● **WORK TO BE COMPLETED**
Could you set down the full listing, unchanged?

_ _ _ _ _ _ _

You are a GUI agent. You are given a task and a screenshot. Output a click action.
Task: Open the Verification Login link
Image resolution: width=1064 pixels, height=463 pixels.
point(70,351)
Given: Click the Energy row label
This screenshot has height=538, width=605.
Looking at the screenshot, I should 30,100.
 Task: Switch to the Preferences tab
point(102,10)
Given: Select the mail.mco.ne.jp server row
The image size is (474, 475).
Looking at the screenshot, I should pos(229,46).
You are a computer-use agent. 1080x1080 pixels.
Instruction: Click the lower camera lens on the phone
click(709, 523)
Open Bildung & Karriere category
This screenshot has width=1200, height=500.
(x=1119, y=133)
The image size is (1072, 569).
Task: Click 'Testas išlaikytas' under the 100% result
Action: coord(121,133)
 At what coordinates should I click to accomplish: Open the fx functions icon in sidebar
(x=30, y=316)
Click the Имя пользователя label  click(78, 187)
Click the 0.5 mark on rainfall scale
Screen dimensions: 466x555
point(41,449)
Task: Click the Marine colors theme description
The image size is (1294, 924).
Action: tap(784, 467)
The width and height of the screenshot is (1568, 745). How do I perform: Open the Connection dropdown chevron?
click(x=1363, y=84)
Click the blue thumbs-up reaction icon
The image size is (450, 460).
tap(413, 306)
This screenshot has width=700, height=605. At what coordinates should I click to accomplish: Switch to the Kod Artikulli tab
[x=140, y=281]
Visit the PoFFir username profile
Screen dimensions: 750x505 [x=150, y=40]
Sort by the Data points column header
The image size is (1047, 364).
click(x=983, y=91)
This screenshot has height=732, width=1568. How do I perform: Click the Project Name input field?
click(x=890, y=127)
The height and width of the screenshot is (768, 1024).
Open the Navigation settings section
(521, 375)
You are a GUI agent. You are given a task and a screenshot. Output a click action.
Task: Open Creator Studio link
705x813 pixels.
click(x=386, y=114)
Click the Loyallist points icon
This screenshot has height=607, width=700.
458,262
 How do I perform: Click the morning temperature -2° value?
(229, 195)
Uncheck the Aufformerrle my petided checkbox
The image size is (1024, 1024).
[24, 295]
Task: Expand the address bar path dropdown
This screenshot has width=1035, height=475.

_ _ _ _ _ _ _

● **RESPONSE AREA**
You are a GUI agent. You are given a task and a screenshot. Output a click action.
Task: Open the Verification Login link
Image resolution: width=1064 pixels, height=463 pixels.
point(70,351)
Given: Click the Energy row label
This screenshot has height=538, width=605.
Looking at the screenshot, I should 30,100.
 Task: Switch to the Preferences tab
point(102,10)
Given: Select the mail.mco.ne.jp server row
The image size is (474, 475).
Looking at the screenshot, I should pos(229,46).
You are a computer-use agent. 1080x1080 pixels.
Instruction: Click the lower camera lens on the phone
click(709, 523)
Open Bildung & Karriere category
This screenshot has width=1200, height=500.
(x=1119, y=133)
The image size is (1072, 569).
Task: Click 'Testas išlaikytas' under the 100% result
Action: coord(121,133)
 At what coordinates should I click to accomplish: Open the fx functions icon in sidebar
(x=30, y=316)
Click the Имя пользователя label  click(78, 187)
Click the 0.5 mark on rainfall scale
Screen dimensions: 466x555
point(41,449)
Task: Click the Marine colors theme description
The image size is (1294, 924).
Action: tap(784, 467)
The width and height of the screenshot is (1568, 745). How do I perform: Open the Connection dropdown chevron?
click(x=1363, y=84)
Click the blue thumbs-up reaction icon
The image size is (450, 460).
tap(413, 306)
This screenshot has width=700, height=605. At what coordinates should I click to accomplish: Switch to the Kod Artikulli tab
[x=140, y=281]
Visit the PoFFir username profile
Screen dimensions: 750x505 [x=150, y=40]
Sort by the Data points column header
The image size is (1047, 364).
click(x=983, y=91)
This screenshot has height=732, width=1568. How do I perform: Click the Project Name input field?
click(x=890, y=127)
The height and width of the screenshot is (768, 1024).
Open the Navigation settings section
(521, 375)
You are a GUI agent. You are given a task and a screenshot. Output a click action.
Task: Open Creator Studio link
705x813 pixels.
click(x=386, y=114)
Click the Loyallist points icon
This screenshot has height=607, width=700.
458,262
 How do I perform: Click the morning temperature -2° value?
(229, 195)
Uncheck the Aufformerrle my petided checkbox
The image size is (1024, 1024).
[24, 295]
Task: Expand the address bar path dropdown
This screenshot has width=1035, height=475.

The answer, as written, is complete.